BT9001, Data Mining

Dear students get fully solved assignments
Send your semester & Specialization name to our mail id :
“ help.mbaassignments@gmail.com ”
or
Call us at : 08263069601


[ Spring 2015 ] ASSIGNMENT

PROGRAM
BSc IT
SEMESTER
FIFTH
SUBJECT CODE & NAME
BT9001, Data Mining
CREDITS
2
BK ID
B1188
MAX. MARKS
60


Note: Answer all questions.



Q. 1. What is Online Analytical Processing (OLAP)? Explain its benefits.

Answer:Short for Online Analytical Processing, a category of software tools that provides analysis of data stored in a database. OLAP tools enable users to analyze different dimensions of multidimensional data. For example, it provides time series and trend analysis views. OLAP often is used in data mining. The maturation of those concepts is realized in online analytical processing (OLAP). OLAP is designed to convert data into usable information by allowing the aggregation of data. This process allows you to answer




Q. 2. Define noisy data. Briefly explain the data smoothening techniques.

Answer: Noisy data is meaningless data. The term was often used as a synonym for corrupt data, but its meaning has expanded to include data from unstructured text that cannot be understood by machines.Noisy data unnecessarily increases the amount of storage space required and can also adversely affect the results of any data mining analysis. Statistical analysis can use information gleaned from historical data to weed out noisy data and facilitate data mining.  Noisy data can be caused by hardware failures, programming errors and gibberish input from speech or optical character recognition (OCR) programs. Spelling errors, industry abbreviations and slang can also impede machine reading.







Q. 3. Briefly explain mining quantitative association rules.

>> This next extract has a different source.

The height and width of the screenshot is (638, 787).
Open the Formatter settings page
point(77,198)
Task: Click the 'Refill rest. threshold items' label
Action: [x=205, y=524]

Answer:Lot of research has gone into understanding the composition and nature of proteins, still many things remain to be understood satisfactorily. It is now generally believed that amino acid sequences of proteins are not random, and thus the patterns of amino acids that we observe in the protein sequences are also non-random. We attempt to decipher the nature of associations between different amino acids that are present in a protein. This very basic analysis provides insights into the co-occurrence of certain amino acids in a protein. Such association rules are desirable for enhancing our understanding of protein composition and hold the potential to give clues regarding the global interactions amongst some particular sets o




Q. 4. Briefly explain Agent Based and Database Approaches to web mining.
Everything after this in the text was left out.